--- begin ENTRIES SUPPLIED ---

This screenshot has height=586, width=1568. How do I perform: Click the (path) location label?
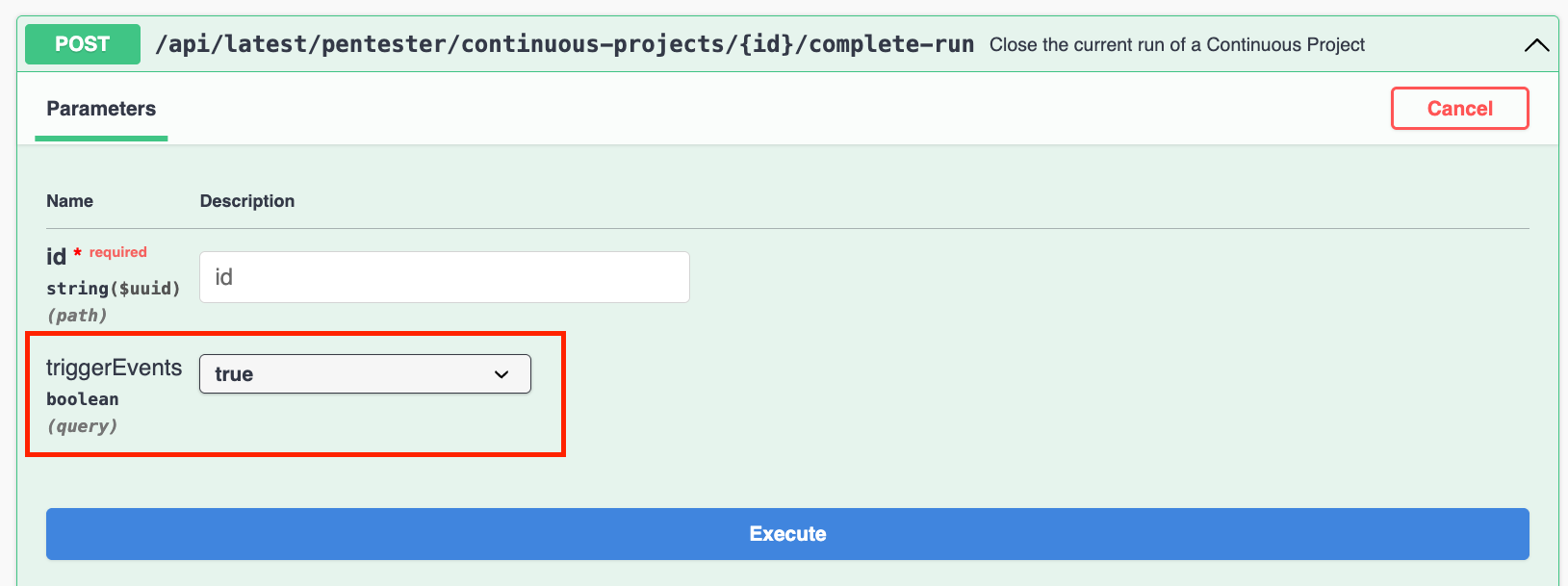77,316
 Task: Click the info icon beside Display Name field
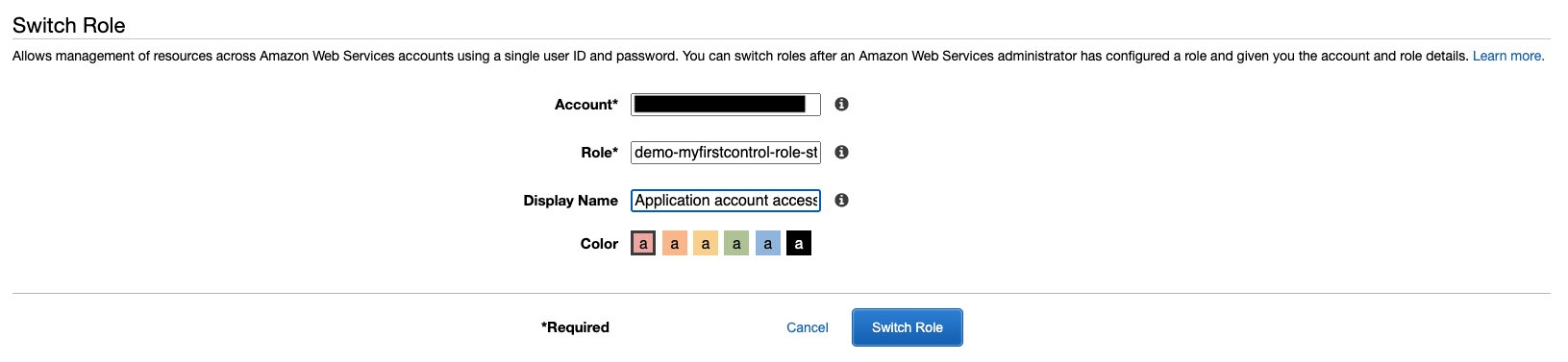point(841,200)
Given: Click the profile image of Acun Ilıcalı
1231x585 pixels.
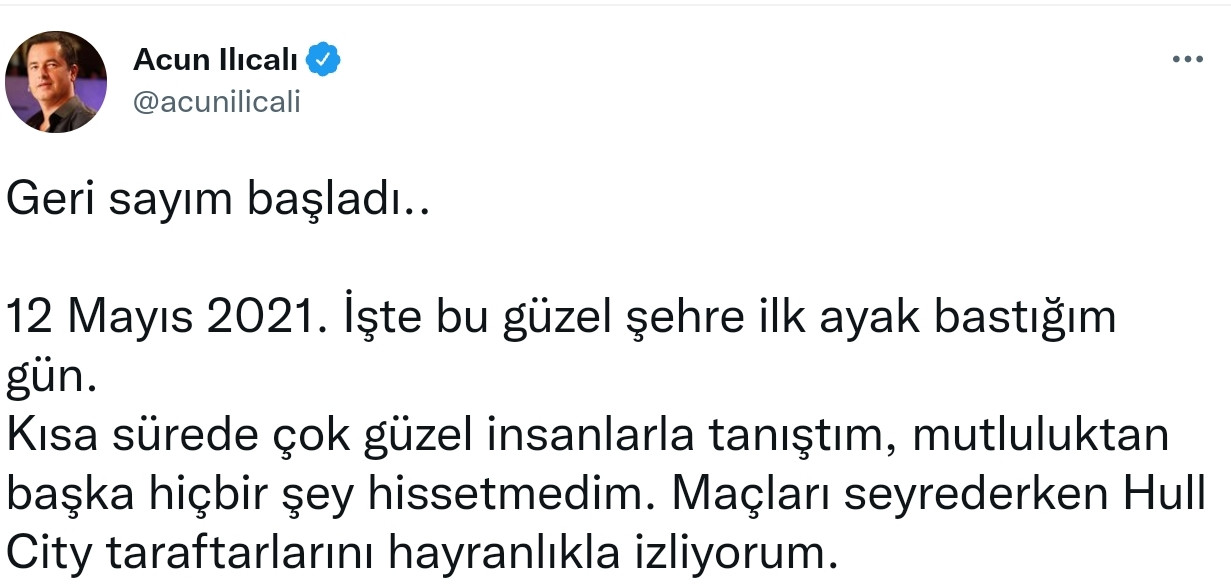Looking at the screenshot, I should (57, 81).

--- end ENTRIES SUPPLIED ---

■ EXERCISE AIM: Change "Click" to "Tap" everywhere it appears in the records above, and leave everything else as it is. Do not include the pictures in your answer.

■ EXERCISE SOLUTION:
This screenshot has height=586, width=1568. How do I perform: Tap the (path) location label?
77,316
 Task: Tap the info icon beside Display Name field
point(841,200)
Given: Tap the profile image of Acun Ilıcalı
1231x585 pixels.
Looking at the screenshot, I should (57, 81).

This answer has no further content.